Puis il y a eu cette nuit de vendredi où tout a failli me faire craquer.
Les urgences étaient pleines.
Pas spectaculairement pleines.
Pas le chaos qu’on voit dans les reportages.
Juste pleines de cette façon sourde et continue qui use plus encore.
Des brancards dans les couloirs.
Des gens patients depuis trop longtemps.
Des familles qui demandaient des nouvelles avec la voix de ceux qui essaient de rester calmes.
J’avais mal au dos.
Les yeux secs.
Le cerveau qui avançait par habitudes plus que par énergie.
Vers trois heures du matin, un homme qu’on avait recousu à la main après une chute s’est présenté à la sortie.
Il était propre, poli, presque trop poli.
Ceux qui s’excusent de respirer sont souvent les plus difficiles à regarder partir.
Je lui ai donné un sweat, un pantalon de jogging, des chaussettes sèches.
Il a baissé la tête.
« Je vais vous dire quelque chose de bête », il a murmuré.
« Allez-y. »
« Ce n’est pas la première fois qu’on me soigne. Mais c’est la première fois que je n’ai pas l’impression d’être rendu à la rue avec mes papiers dans une enveloppe. »
Il n’a pas pleuré.
Moi non plus.
Mais quand les portes se sont refermées derrière lui, j’ai dû m’appuyer deux secondes contre le mur.
Parce qu’il y a des phrases qui tombent sans bruit et qui font plus d’effet qu’un cri.
À la pause, je suis allée ouvrir mon casier.
Le dessin de l’adolescente était toujours là.
Le petit personnage avec son pantalon trop grand.
Le cœur sur la poitrine.
JE SUIS TOUJOURS LÀ.
Je l’ai regardé longtemps.
Puis j’ai refermé.
Il y a des nuits où ce genre de phrase vous tient plus droit que le café.

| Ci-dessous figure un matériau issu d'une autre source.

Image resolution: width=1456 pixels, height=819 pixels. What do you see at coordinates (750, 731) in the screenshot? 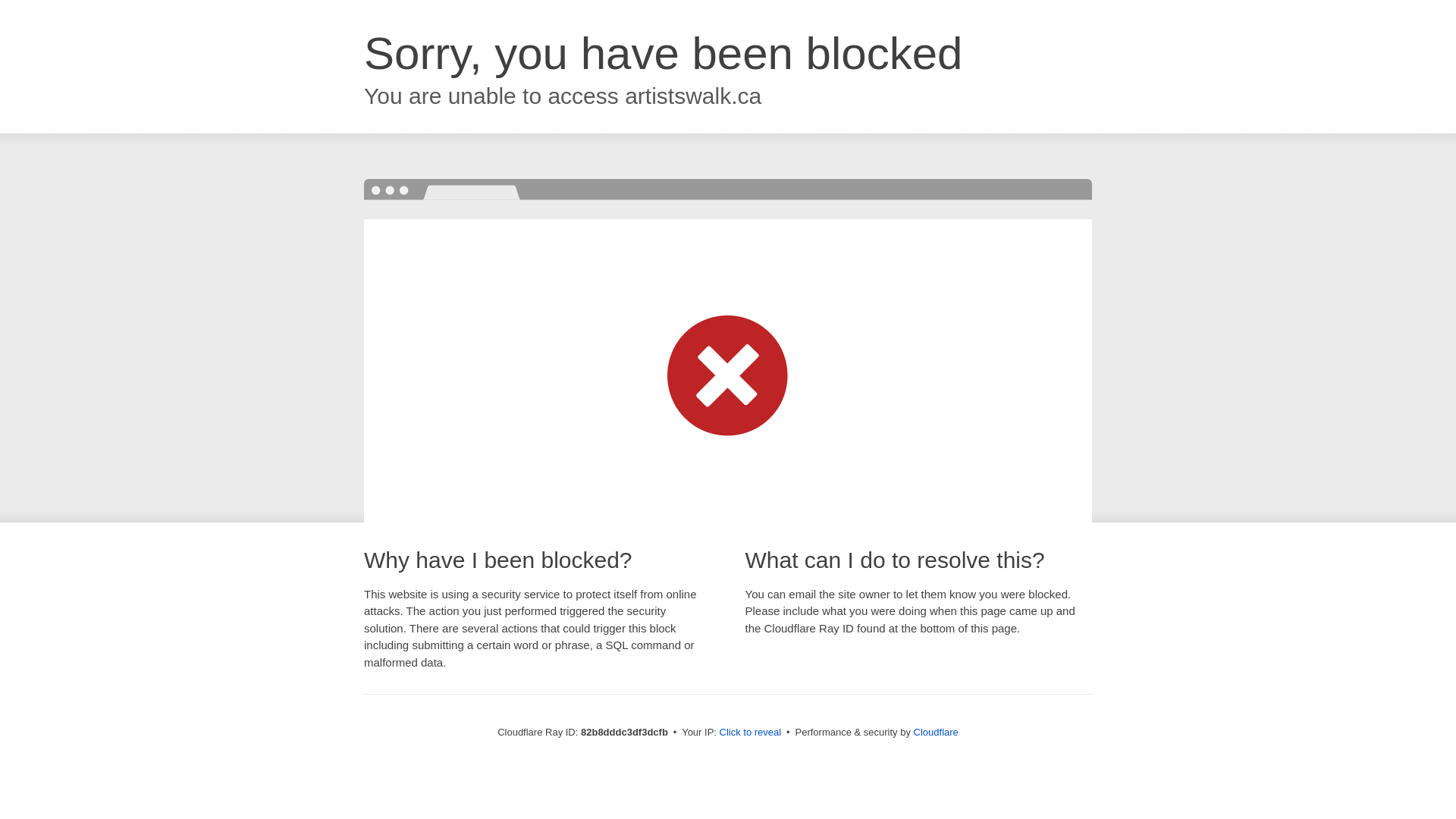
I see `'Click to reveal'` at bounding box center [750, 731].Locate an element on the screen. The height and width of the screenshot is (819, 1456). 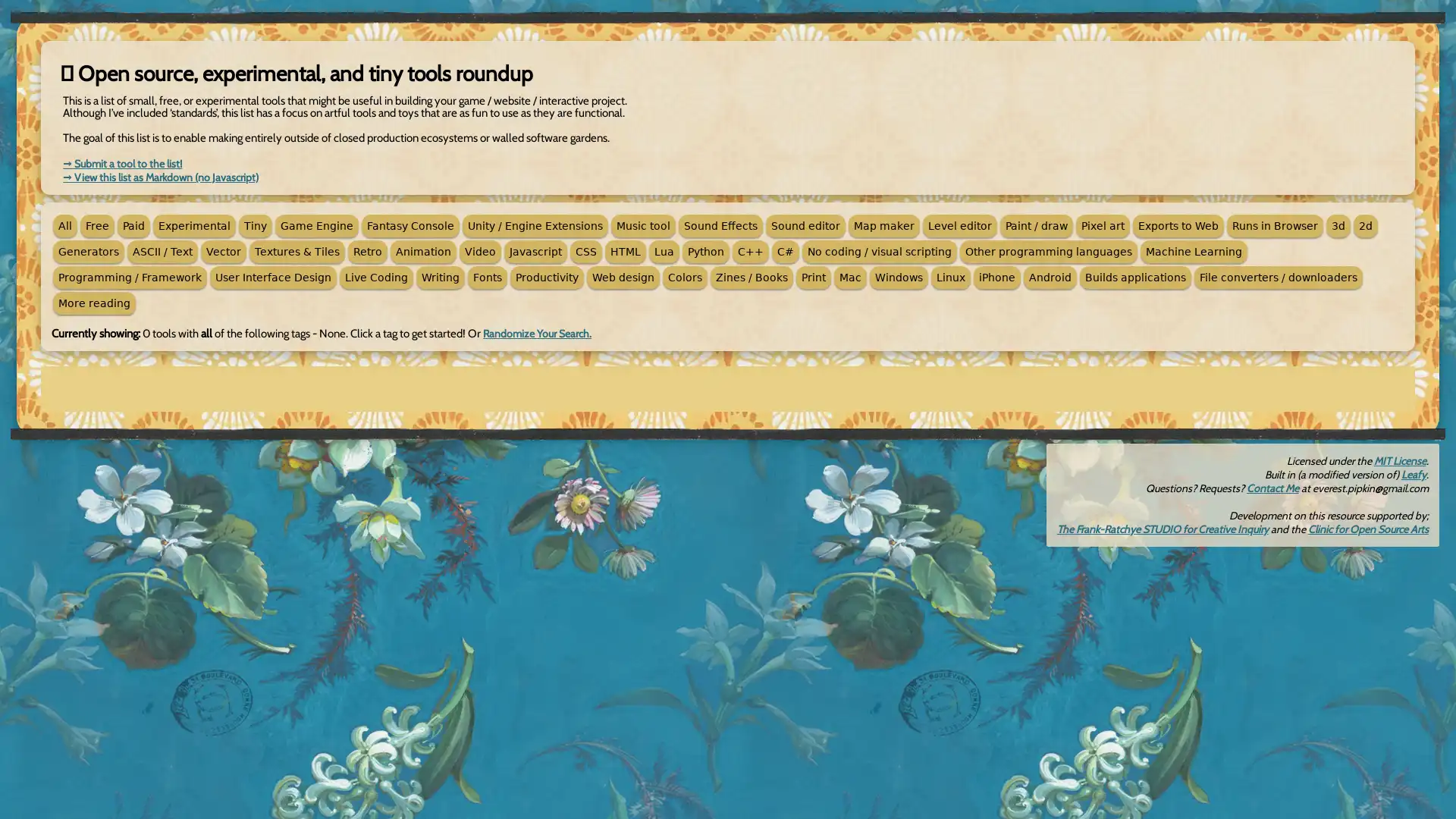
Video is located at coordinates (479, 250).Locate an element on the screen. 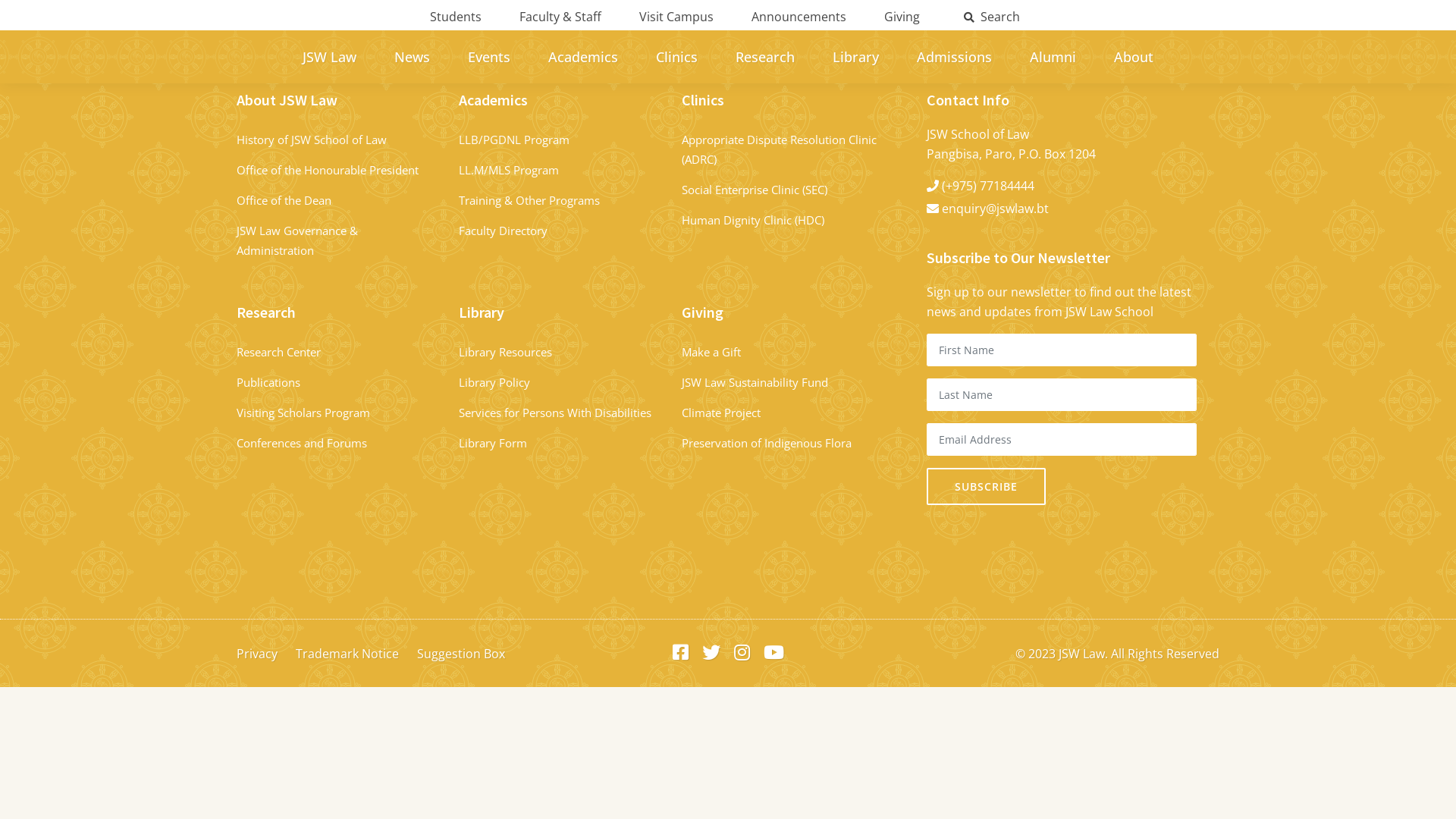 Image resolution: width=1456 pixels, height=819 pixels. 'Visiting Scholars Program' is located at coordinates (236, 412). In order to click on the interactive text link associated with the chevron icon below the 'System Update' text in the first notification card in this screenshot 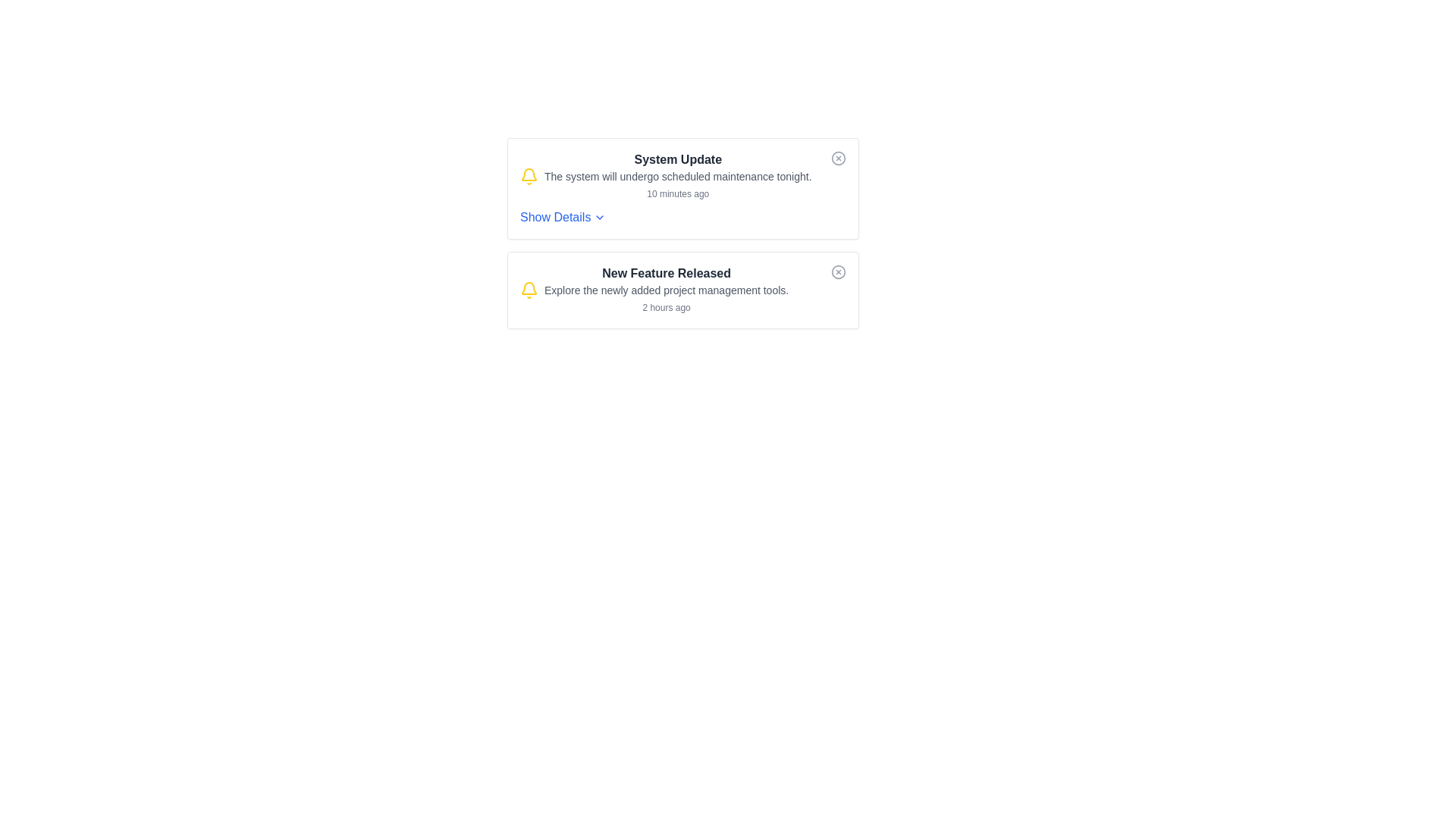, I will do `click(562, 217)`.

Le lundi suivant, on a reçu un message du cadre de nuit.
Pas un reproche.
Pas une interdiction.
Une question.
Est-ce qu’on pouvait faire un point sur l’organisation de l’armoire, pour éviter que tout se mélange, pour s’assurer que les vêtements restent adaptés, propres, utilisables ?
J’ai presque ri de soulagement.
On en était là.
Pas “enlevez-la”.
Pas “ce n’est pas prévu”.
Juste : faisons en sorte que ça tienne.
Le soir même, avant la prise de service, on s’est retrouvés à quatre dans le local de repos avec un carnet et une boîte de feutres.